A topic of concern, highlighted at HIC 2019, among healthcare professionals was how the industry was leveraging innovative technologies.
“I don’t think clinicians are concerned they’re going to be replaced but they’re going to be overridden,” Ehrlich said.
“We talked about, at the precision medicine seminar, we had a really good discussion about how to utilise AI today.
“One of the best cases we found connected that to the White House and the project we had around resource allocation.
“Using AI to get patients to the right resources.
“It was decision making, it wasn’t diagnosing.”
Ehrlich said a large part of this was focusing on the patient or consumer view, and considering what information they needed to make healthcare decisions.

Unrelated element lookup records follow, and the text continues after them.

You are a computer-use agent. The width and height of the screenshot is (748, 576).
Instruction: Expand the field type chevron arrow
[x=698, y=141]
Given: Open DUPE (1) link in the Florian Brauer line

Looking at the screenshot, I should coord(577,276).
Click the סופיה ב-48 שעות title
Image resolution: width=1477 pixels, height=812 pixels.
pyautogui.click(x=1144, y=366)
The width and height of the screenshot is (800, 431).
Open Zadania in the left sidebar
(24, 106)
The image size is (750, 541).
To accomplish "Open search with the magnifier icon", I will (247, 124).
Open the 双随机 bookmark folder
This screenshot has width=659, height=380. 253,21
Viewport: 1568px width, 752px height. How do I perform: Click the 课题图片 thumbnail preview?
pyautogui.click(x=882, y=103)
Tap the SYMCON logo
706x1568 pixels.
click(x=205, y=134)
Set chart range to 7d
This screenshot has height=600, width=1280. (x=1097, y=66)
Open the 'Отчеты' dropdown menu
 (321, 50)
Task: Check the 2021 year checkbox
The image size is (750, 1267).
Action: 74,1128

“When a patient is sick or my child is sick, I’m trying to decide where to take them. Do I want to take them to the emergency room, do I want to take them to a GP?” she said.
“That data is there, that information is there.
“It’s really the consumer experience part.
“We do this with retail, we do this with banking.”
Ehrlich said the kinds of digital tools employed in the retail and banking sectors were a nice fit for health care.
“At Oracle, we’re lucky we have a large portfolio across industries, we’re able to use our best parts from other industries and bring them in in a thoughtful way,” she said.
“That’s part of my goal being here [in Australia] was to connect with what’s going on in the healthcare field here.”
Looking at My Health Record — how the project has been received and the next steps now that implementation is well underway — was a part of that work.
Ehrlich said a big focus was on how to maximise the technological investment for the benefit of the patient.
“I think what was really interesting to me was the different levels of conversations that are happening here around how to empower the patient.
“Because the way the system is set up and through a project like My Health Record, there’s such an opportunity to empower the patient and connect to their health care.
“But in the US, because of the way we’re set up, we’re not quite there yet.”
Ehrlich said a staged implementation of My Health Record was the right approach.
“I think the logical next step … [is] to discuss the level of detail we want in the record.
“That has to be driven by what we find beneficial for the patients.
“I think there’s going to be a period of let’s experience this and see what works and what doesn’t.
“From there I think the next step will be what new data needs to be in there in order to impact care.
“I think it’s really about remaining patient-centric and really creating a process that keeps them front and centre.
“I think we all acknowledge that.
“But because of the way we’ve been operating for a long time, especially with technology, we haven’t really created a standard methodology to do that.
“I think that’s where the opportunity is to stop, take a deep breath and say, in order for this investment to be really beneficial and in order to be cognisant, we have to say the patient is really front and centre.”